## Exercise goal
When you reach the line containing "Task: Click the 변경사유 column header", start transcribing exactly and continue through the last line of the data, skipping every picture.

◇ ◇ ◇ ◇

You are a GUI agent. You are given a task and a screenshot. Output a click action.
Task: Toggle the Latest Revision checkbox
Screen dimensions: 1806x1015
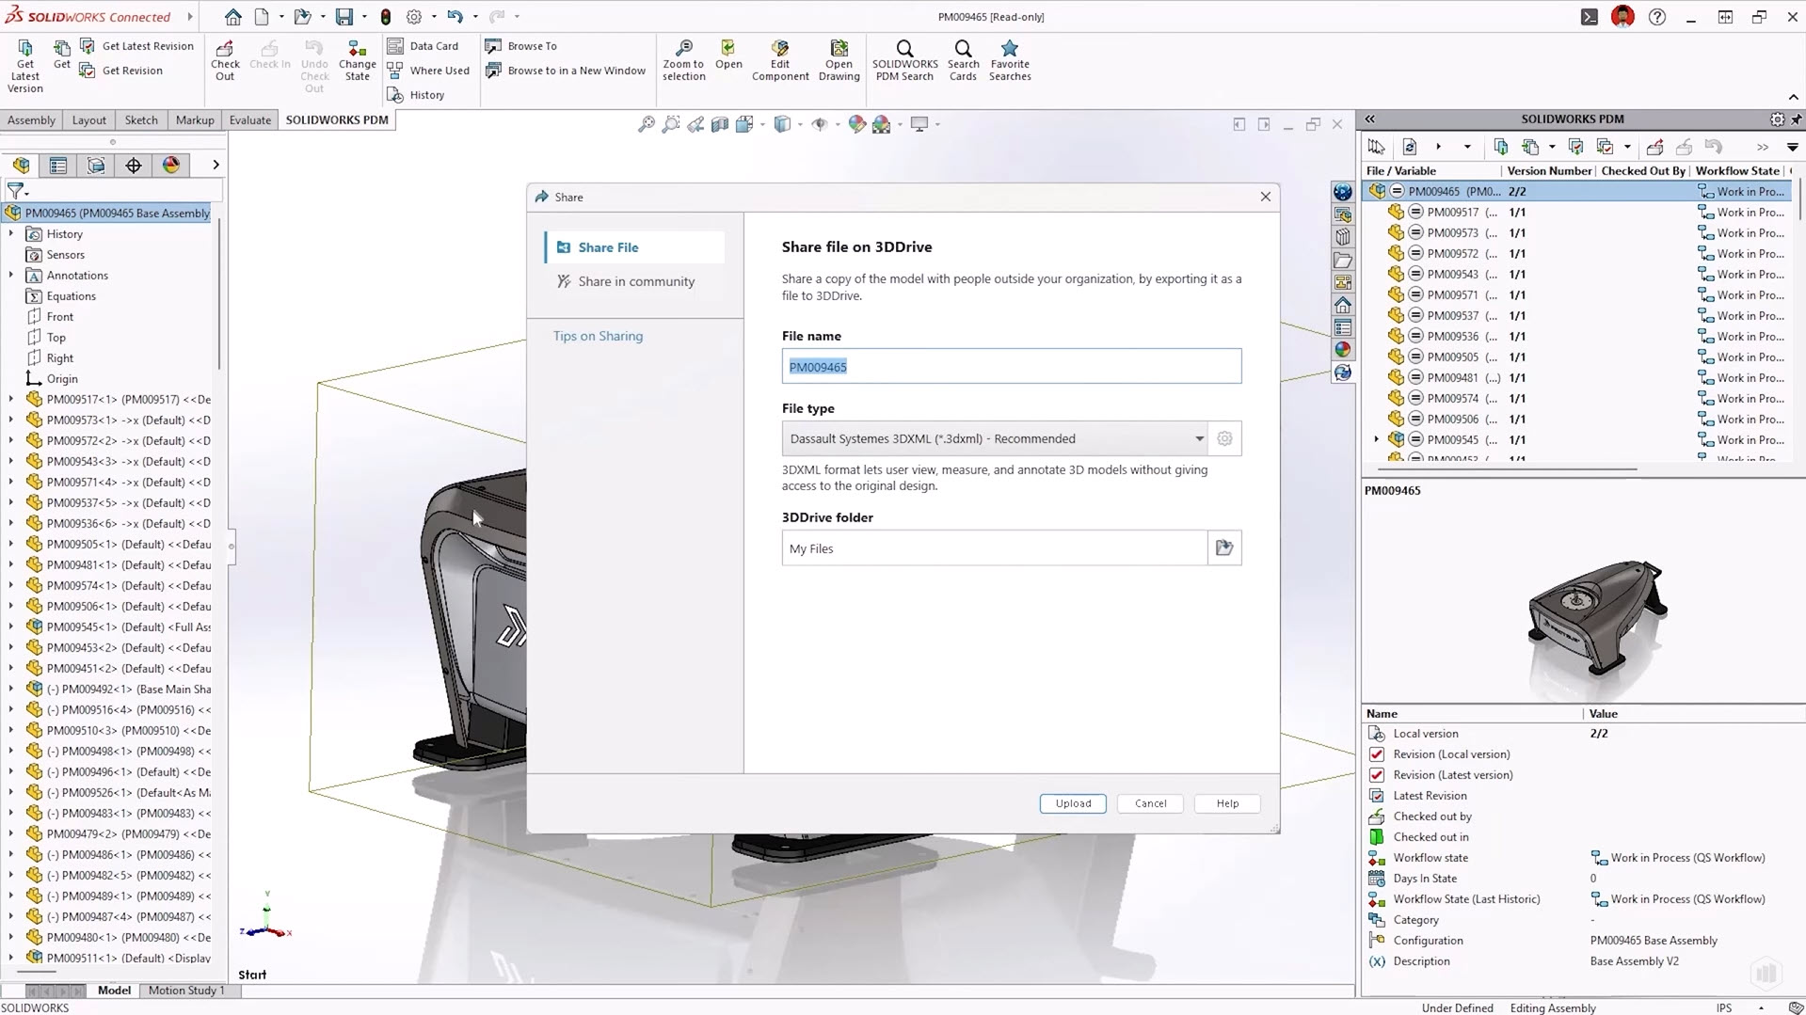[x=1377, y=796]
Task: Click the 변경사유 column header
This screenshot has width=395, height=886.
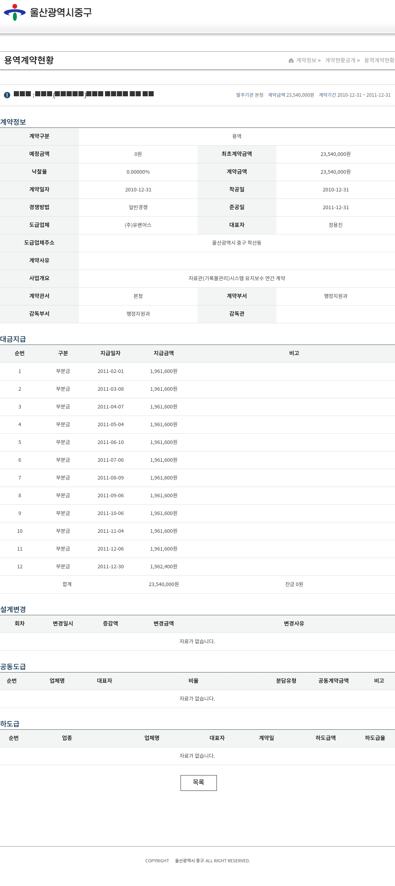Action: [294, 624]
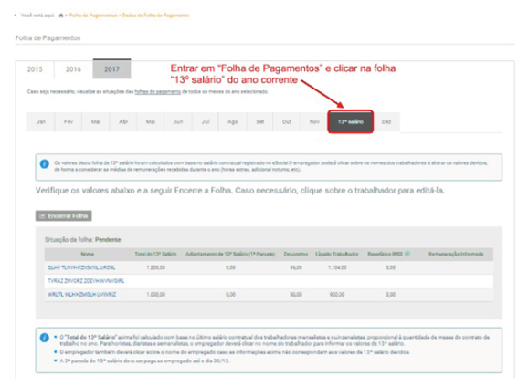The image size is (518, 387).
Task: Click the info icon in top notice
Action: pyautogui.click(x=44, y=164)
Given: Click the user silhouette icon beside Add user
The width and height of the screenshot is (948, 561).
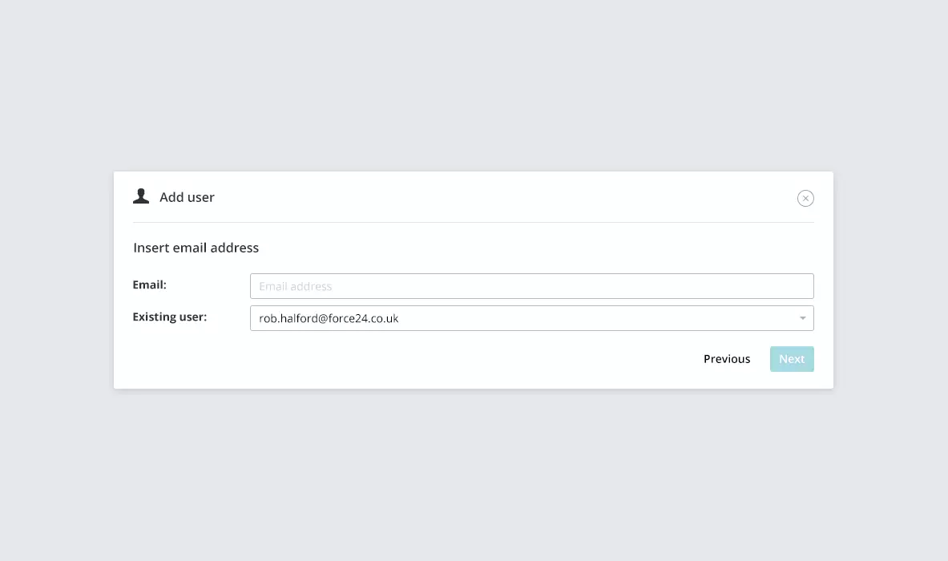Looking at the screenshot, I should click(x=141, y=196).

◇ ◇ ◇ ◇

## Solution for this task
Task: Click the 변경사유 column header
This screenshot has width=395, height=886.
Action: [294, 624]
The image size is (518, 387).
Task: Click the info icon in top notice
Action: pyautogui.click(x=44, y=164)
Given: Click the user silhouette icon beside Add user
The width and height of the screenshot is (948, 561).
Looking at the screenshot, I should click(x=141, y=196).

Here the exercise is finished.